Perdido 03

Perdido 03

Friday, June 18, 2010


This story leaves me feeling inspired today:

MIAMI — Thousands of students at the University of Puerto Rico who went on strike two months ago to oppose severe budget cuts declared victory on Thursday after reaching an agreement with administrators.

As part of a deal brokered by a court-appointed mediator, students would end their strike — one of the largest and longest such walkouts in Puerto Rican history — in exchange for a number of concessions. Most notably, the university’s Board of Regents has agreed to cancel a special fee that would have effectively doubled the cost to attend the university’s 11 public campuses.

The deal also includes a promise that there will be no sanctions against strike organizers, who clashed at times with the police at the main Río Piedras campus outside San Juan.

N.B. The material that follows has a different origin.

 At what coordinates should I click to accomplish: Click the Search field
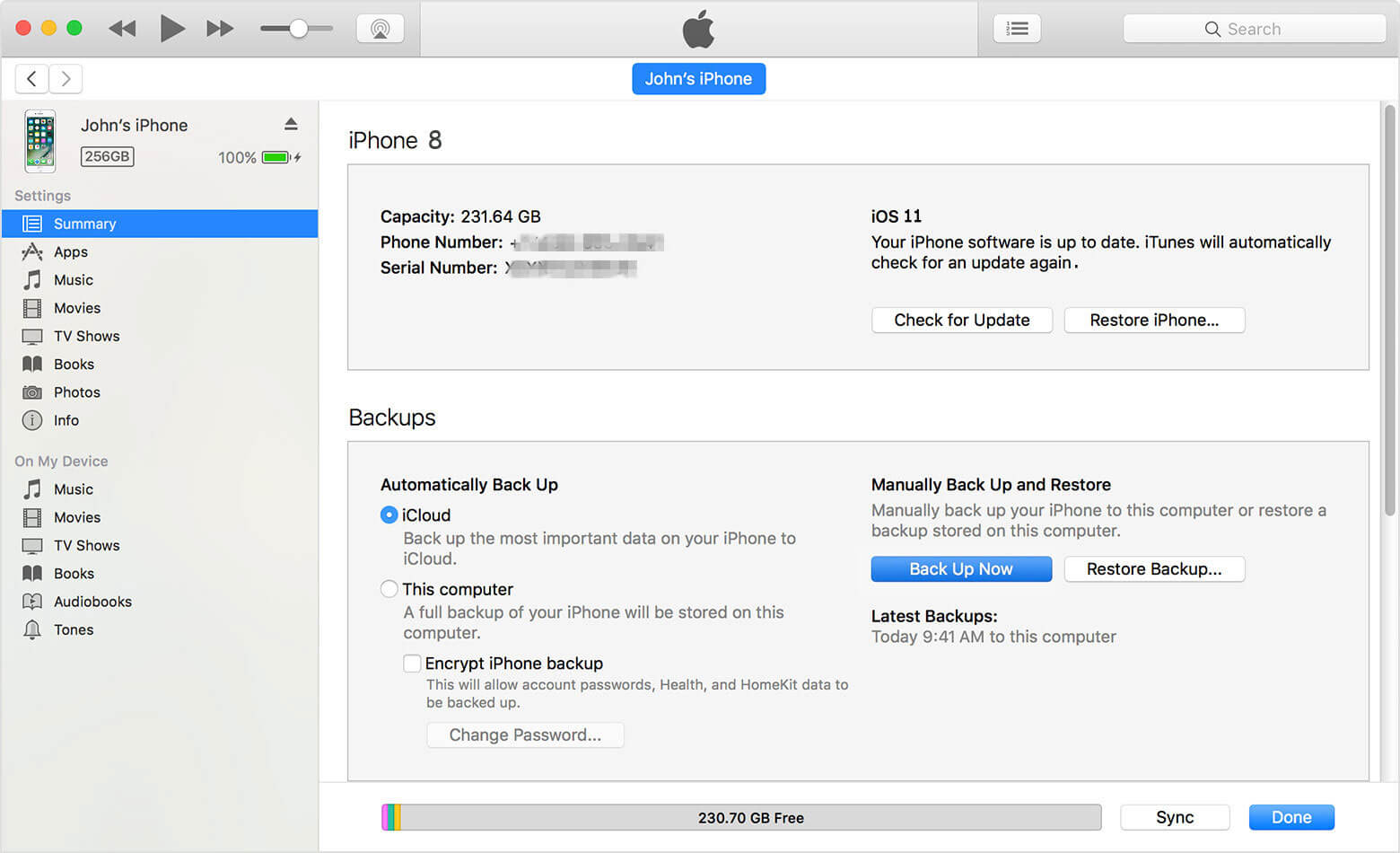pos(1254,28)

The accord must still be approved by a general assembly of university students, which is expected Monday. Christopher Powers, a literature professor at the Mayagüez campus, said it was “nearly a complete victory for the students,” noting that they failed to get a promise that there would be no large tuition increase next year. Professor Powers said planned cuts later this year to the salaries and benefits of professors could set off another round of conflict.

“The fact that a student movement was able to force the administration and the government to sit down at the negotiating table and concede to nearly all their demands is a very important precedent,” Professor Powers said. “It will serve as an inspiration.”

Every once in a while, the little people in this world gain a small (and usually temporary) victory over the large moneyed interests that run things.

That's what happened in Puerto Rico.


  1. A good part of the reason they won is the fact that the Puerto Rican teachers union - FMPR - is very strong and has battle back against a repressive government. They lost dues checkoff after striking and over 12,000 people kept paying. Imagine if that happened to the UFT - which is why they will never strike.

    The president of the FMPR has been here in NYC a few times to talk about how the union there is organized. They pulled out of the AFT and endured court battles and attempts to undermine them.

  2. Yeah, I cannot imagine our union )or UFT members) standing tall against anything.

    There is an interesting article in the NJ paper talking about the militancy that is returning to the NJEA now that Christie has turned public opinion against teachers. The gist is that younger teachers are shocked by the animosity the public has for teachers these days and are starting to get involved in the union because they realize it is their only protection.

    Of course here in NYC, some younger teachers are slamming down shots of bourbon with Chancellor Klein...

  3. Those younger teachers are leaving as expected. At least we are seeing some young teachers popping among the activists. Not a lot - yet - I hope.